● WHAT TO DO: Collect every line from the rows below that contains the string "height". Treat uppercase and lowercase as different.

● LISTED RECORDS:

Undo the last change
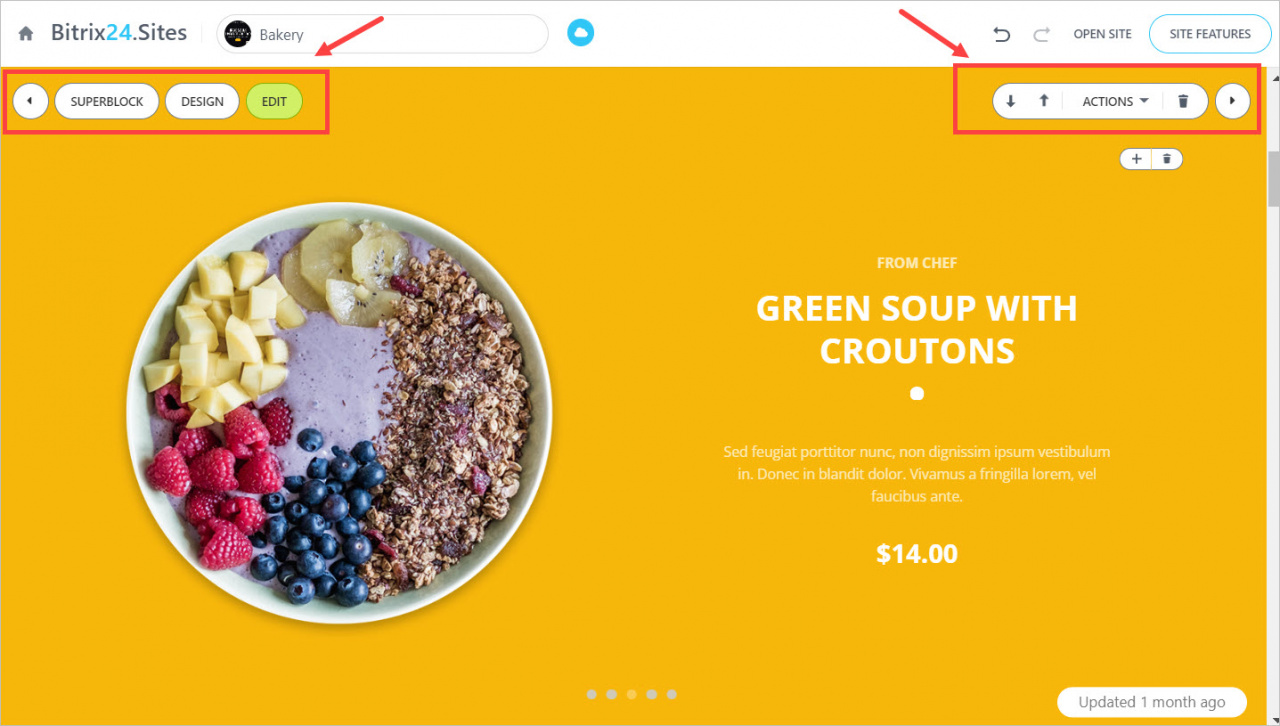click(1001, 34)
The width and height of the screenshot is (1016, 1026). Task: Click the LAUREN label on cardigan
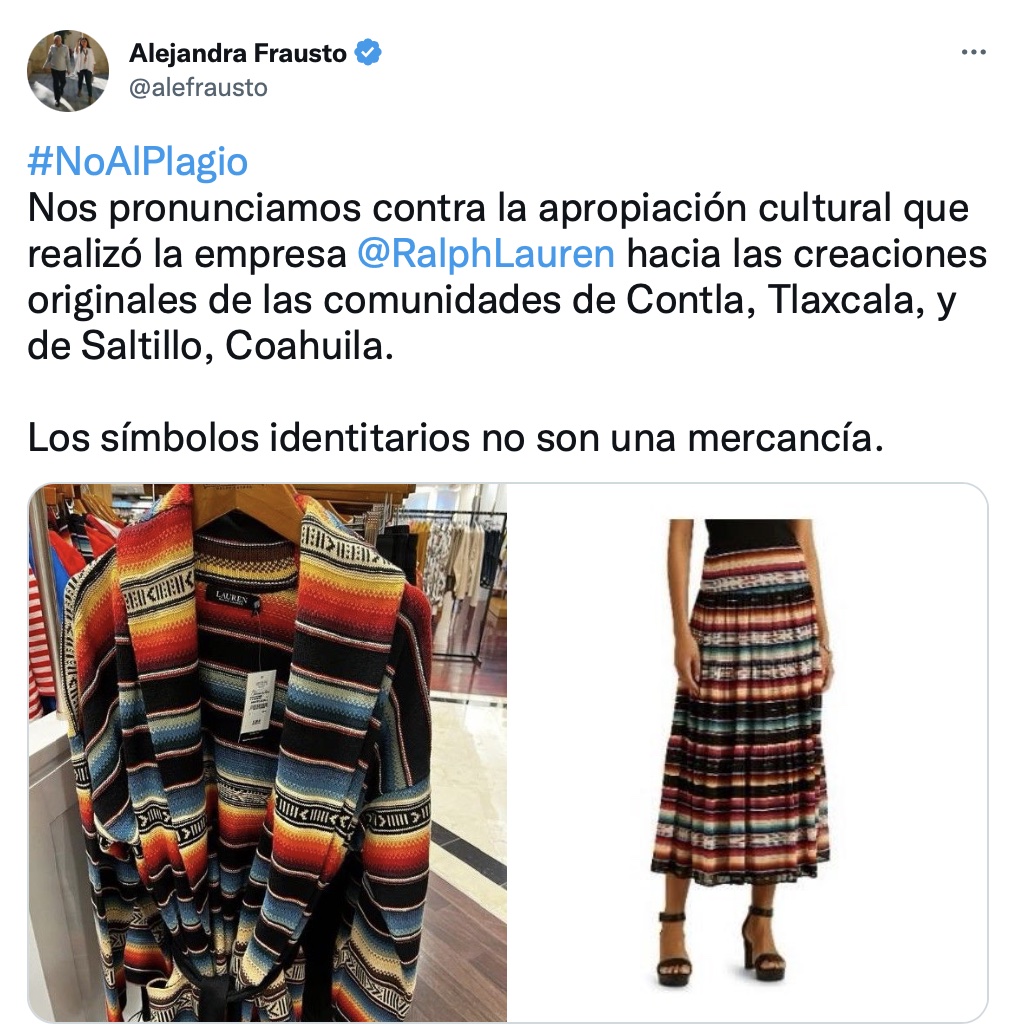click(x=233, y=597)
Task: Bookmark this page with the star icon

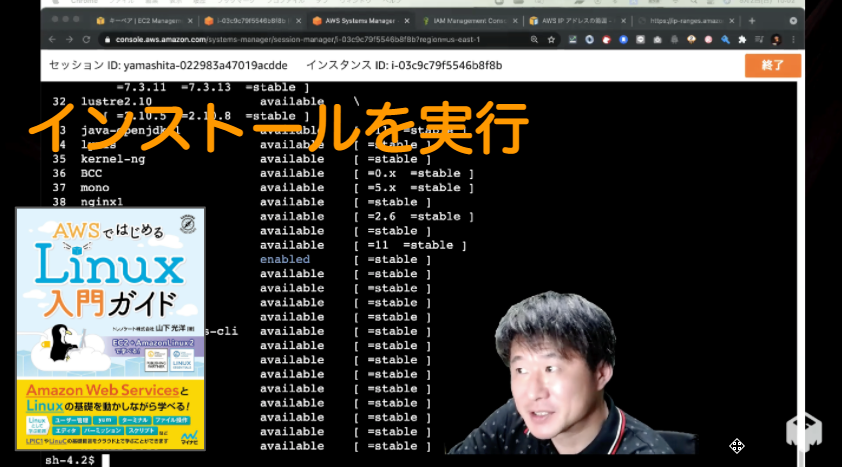Action: [x=551, y=39]
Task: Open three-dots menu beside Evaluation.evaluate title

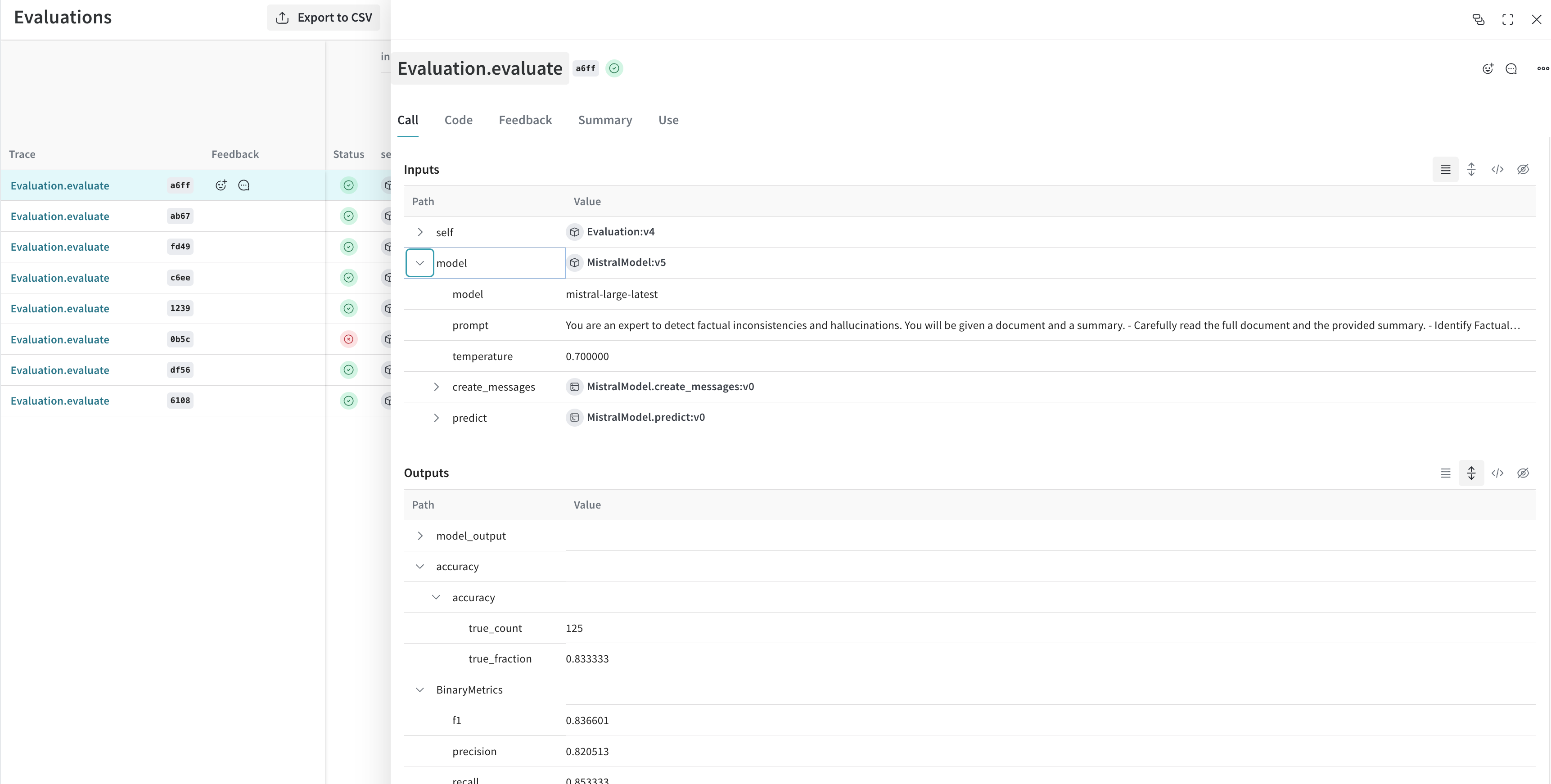Action: pos(1542,69)
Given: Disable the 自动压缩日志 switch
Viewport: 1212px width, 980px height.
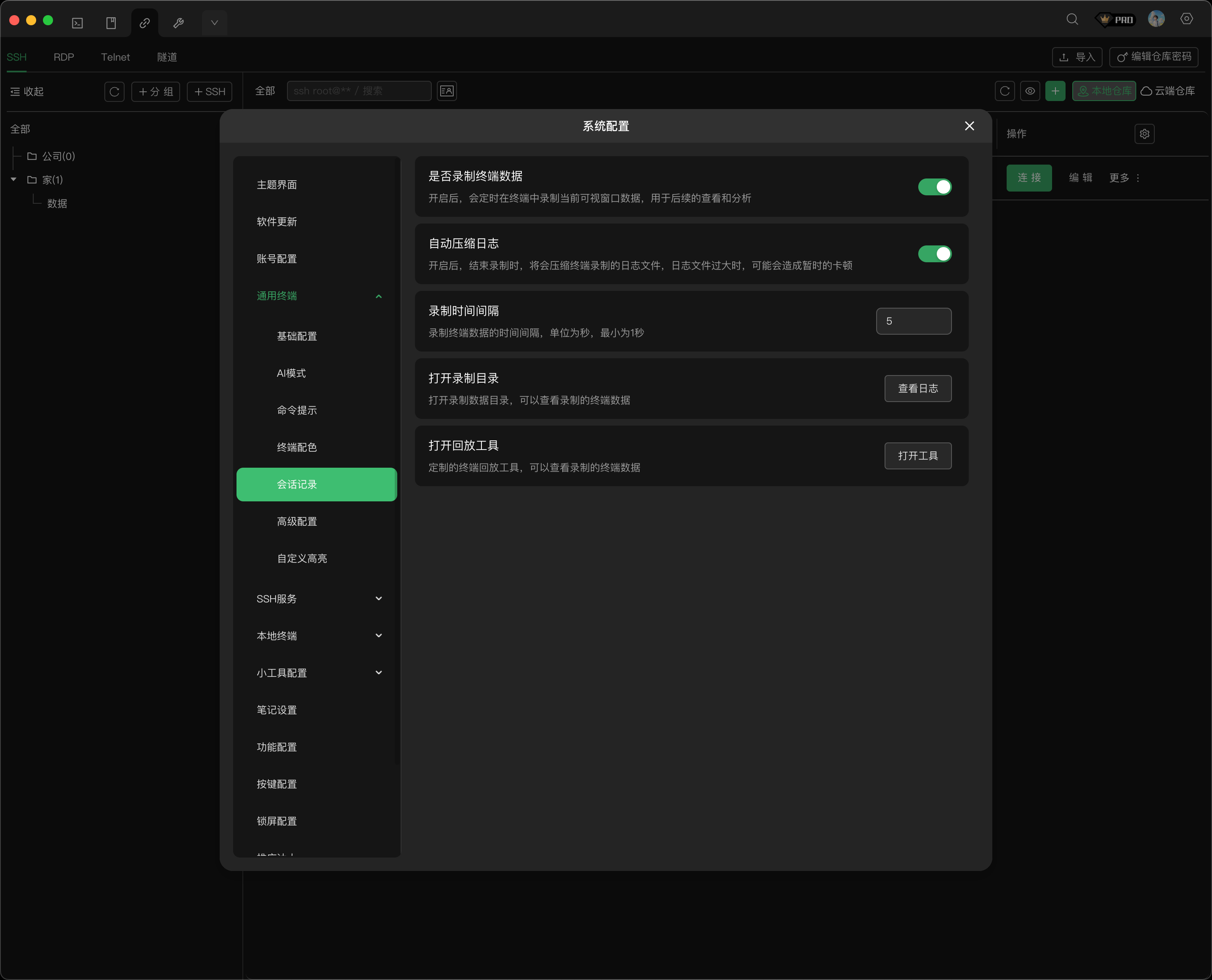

● SOLUTION TO THE EXERCISE:
The width and height of the screenshot is (1016, 1026). Task: Click the LAUREN label on cardigan
Viewport: 1212px width, 980px height.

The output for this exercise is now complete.